* **What you are asked to do**
Copy the records that follow exactly, leaving nothing out.

* **Exercise input**
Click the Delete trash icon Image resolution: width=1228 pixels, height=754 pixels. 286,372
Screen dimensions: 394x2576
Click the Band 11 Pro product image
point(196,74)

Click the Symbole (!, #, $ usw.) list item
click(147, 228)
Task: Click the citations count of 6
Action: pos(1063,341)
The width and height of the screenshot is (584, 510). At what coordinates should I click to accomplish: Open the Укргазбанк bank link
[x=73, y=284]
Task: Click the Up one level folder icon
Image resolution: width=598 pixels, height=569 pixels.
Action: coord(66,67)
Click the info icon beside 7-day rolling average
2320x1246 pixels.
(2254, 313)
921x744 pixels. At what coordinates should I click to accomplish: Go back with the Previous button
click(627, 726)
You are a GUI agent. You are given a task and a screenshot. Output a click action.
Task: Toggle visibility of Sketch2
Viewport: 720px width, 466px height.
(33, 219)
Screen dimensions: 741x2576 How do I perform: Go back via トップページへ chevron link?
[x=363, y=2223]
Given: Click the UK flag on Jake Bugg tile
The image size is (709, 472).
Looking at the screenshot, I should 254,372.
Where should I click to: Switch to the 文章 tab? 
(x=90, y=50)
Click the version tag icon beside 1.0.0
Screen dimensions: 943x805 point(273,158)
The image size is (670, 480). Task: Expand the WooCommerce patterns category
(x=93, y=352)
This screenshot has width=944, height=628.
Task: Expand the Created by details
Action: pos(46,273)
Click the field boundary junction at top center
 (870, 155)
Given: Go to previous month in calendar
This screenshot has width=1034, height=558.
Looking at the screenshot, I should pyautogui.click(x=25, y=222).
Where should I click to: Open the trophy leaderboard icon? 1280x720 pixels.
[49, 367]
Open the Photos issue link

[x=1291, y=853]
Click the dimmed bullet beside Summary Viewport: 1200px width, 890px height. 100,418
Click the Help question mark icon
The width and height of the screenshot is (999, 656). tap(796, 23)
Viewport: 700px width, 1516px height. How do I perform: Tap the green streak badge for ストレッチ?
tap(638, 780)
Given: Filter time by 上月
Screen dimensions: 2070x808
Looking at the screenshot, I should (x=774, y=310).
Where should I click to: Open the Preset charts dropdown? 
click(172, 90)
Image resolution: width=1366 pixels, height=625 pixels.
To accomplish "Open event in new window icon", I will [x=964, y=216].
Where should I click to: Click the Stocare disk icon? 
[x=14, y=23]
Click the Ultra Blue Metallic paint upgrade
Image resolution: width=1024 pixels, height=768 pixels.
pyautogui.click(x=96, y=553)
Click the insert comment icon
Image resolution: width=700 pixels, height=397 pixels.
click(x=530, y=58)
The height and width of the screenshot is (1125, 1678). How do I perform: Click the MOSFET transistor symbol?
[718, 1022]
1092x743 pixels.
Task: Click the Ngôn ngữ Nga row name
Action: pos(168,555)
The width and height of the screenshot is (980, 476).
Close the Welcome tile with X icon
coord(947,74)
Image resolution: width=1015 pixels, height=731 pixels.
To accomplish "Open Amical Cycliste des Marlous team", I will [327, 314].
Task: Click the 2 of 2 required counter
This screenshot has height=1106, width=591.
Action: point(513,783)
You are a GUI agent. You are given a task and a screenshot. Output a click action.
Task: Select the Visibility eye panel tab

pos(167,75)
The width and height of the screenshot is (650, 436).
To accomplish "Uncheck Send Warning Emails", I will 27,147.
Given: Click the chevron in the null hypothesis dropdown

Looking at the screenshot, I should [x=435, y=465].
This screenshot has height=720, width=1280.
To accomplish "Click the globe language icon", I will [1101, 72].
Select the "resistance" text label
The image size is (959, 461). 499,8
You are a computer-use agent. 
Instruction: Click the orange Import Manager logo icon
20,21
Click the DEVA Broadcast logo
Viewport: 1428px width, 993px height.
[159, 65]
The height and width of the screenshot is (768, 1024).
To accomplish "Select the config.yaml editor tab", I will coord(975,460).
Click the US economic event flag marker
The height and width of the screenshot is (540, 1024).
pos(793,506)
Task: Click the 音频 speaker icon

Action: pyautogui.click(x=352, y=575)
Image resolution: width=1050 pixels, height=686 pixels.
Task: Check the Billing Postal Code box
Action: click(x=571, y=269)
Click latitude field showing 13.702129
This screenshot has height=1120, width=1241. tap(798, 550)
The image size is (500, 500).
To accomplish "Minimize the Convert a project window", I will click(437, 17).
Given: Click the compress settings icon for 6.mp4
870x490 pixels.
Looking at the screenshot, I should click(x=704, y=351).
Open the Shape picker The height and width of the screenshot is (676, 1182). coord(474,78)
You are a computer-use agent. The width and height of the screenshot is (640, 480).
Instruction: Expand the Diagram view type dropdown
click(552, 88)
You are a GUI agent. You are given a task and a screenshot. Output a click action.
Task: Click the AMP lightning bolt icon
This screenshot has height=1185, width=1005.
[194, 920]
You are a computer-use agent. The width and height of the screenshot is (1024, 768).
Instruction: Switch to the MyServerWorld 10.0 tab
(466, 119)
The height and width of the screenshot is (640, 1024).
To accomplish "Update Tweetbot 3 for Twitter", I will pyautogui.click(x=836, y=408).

* **Solution to the exercise**
Click the Delete trash icon Image resolution: width=1228 pixels, height=754 pixels. 286,372
Screen dimensions: 394x2576
Click the Band 11 Pro product image
point(196,74)

Click the Symbole (!, #, $ usw.) list item
click(147, 228)
Task: Click the citations count of 6
Action: pos(1063,341)
The width and height of the screenshot is (584, 510). At what coordinates should I click to accomplish: Open the Укргазбанк bank link
[x=73, y=284]
Task: Click the Up one level folder icon
Image resolution: width=598 pixels, height=569 pixels.
Action: coord(66,67)
Click the info icon beside 7-day rolling average
2320x1246 pixels.
(2254, 313)
921x744 pixels. At what coordinates should I click to accomplish: Go back with the Previous button
click(627, 726)
You are a GUI agent. You are given a task and a screenshot. Output a click action.
Task: Toggle visibility of Sketch2
Viewport: 720px width, 466px height.
(33, 219)
Screen dimensions: 741x2576 How do I perform: Go back via トップページへ chevron link?
[x=363, y=2223]
Given: Click the UK flag on Jake Bugg tile
The image size is (709, 472).
Looking at the screenshot, I should 254,372.
Where should I click to: Switch to the 文章 tab? 
(x=90, y=50)
Click the version tag icon beside 1.0.0
Screen dimensions: 943x805 point(273,158)
The image size is (670, 480). Task: Expand the WooCommerce patterns category
(x=93, y=352)
This screenshot has width=944, height=628.
Task: Expand the Created by details
Action: pos(46,273)
Click the field boundary junction at top center
 (870, 155)
Given: Go to previous month in calendar
This screenshot has width=1034, height=558.
Looking at the screenshot, I should pyautogui.click(x=25, y=222).
Where should I click to: Open the trophy leaderboard icon? 1280x720 pixels.
[49, 367]
Open the Photos issue link

[x=1291, y=853]
Click the dimmed bullet beside Summary Viewport: 1200px width, 890px height. 100,418
Click the Help question mark icon
The width and height of the screenshot is (999, 656). tap(796, 23)
Viewport: 700px width, 1516px height. How do I perform: Tap the green streak badge for ストレッチ?
tap(638, 780)
Given: Filter time by 上月
Screen dimensions: 2070x808
Looking at the screenshot, I should (x=774, y=310).
Where should I click to: Open the Preset charts dropdown? 
click(172, 90)
Image resolution: width=1366 pixels, height=625 pixels.
To accomplish "Open event in new window icon", I will [x=964, y=216].
Where should I click to: Click the Stocare disk icon? 
[x=14, y=23]
Click the Ultra Blue Metallic paint upgrade
Image resolution: width=1024 pixels, height=768 pixels.
pyautogui.click(x=96, y=553)
Click the insert comment icon
Image resolution: width=700 pixels, height=397 pixels.
click(x=530, y=58)
The height and width of the screenshot is (1125, 1678). How do I perform: Click the MOSFET transistor symbol?
[718, 1022]
1092x743 pixels.
Task: Click the Ngôn ngữ Nga row name
Action: pos(168,555)
The width and height of the screenshot is (980, 476).
Close the Welcome tile with X icon
coord(947,74)
Image resolution: width=1015 pixels, height=731 pixels.
To accomplish "Open Amical Cycliste des Marlous team", I will [327, 314].
Task: Click the 2 of 2 required counter
This screenshot has height=1106, width=591.
Action: point(513,783)
You are a GUI agent. You are given a task and a screenshot. Output a click action.
Task: Select the Visibility eye panel tab

pos(167,75)
The width and height of the screenshot is (650, 436).
To accomplish "Uncheck Send Warning Emails", I will 27,147.
Given: Click the chevron in the null hypothesis dropdown

Looking at the screenshot, I should [x=435, y=465].
This screenshot has height=720, width=1280.
To accomplish "Click the globe language icon", I will [1101, 72].
Select the "resistance" text label
The image size is (959, 461). 499,8
You are a computer-use agent. 
Instruction: Click the orange Import Manager logo icon
20,21
Click the DEVA Broadcast logo
Viewport: 1428px width, 993px height.
[159, 65]
The height and width of the screenshot is (768, 1024).
To accomplish "Select the config.yaml editor tab", I will coord(975,460).
Click the US economic event flag marker
The height and width of the screenshot is (540, 1024).
pos(793,506)
Task: Click the 音频 speaker icon

Action: pyautogui.click(x=352, y=575)
Image resolution: width=1050 pixels, height=686 pixels.
Task: Check the Billing Postal Code box
Action: click(x=571, y=269)
Click latitude field showing 13.702129
This screenshot has height=1120, width=1241. tap(798, 550)
The image size is (500, 500).
To accomplish "Minimize the Convert a project window", I will click(437, 17).
Given: Click the compress settings icon for 6.mp4
870x490 pixels.
Looking at the screenshot, I should click(x=704, y=351).
Open the Shape picker The height and width of the screenshot is (676, 1182). coord(474,78)
You are a computer-use agent. The width and height of the screenshot is (640, 480).
Instruction: Expand the Diagram view type dropdown
click(552, 88)
You are a GUI agent. You are given a task and a screenshot. Output a click action.
Task: Click the AMP lightning bolt icon
This screenshot has height=1185, width=1005.
[194, 920]
You are a computer-use agent. The width and height of the screenshot is (1024, 768).
Instruction: Switch to the MyServerWorld 10.0 tab
(466, 119)
The height and width of the screenshot is (640, 1024).
To accomplish "Update Tweetbot 3 for Twitter", I will pyautogui.click(x=836, y=408).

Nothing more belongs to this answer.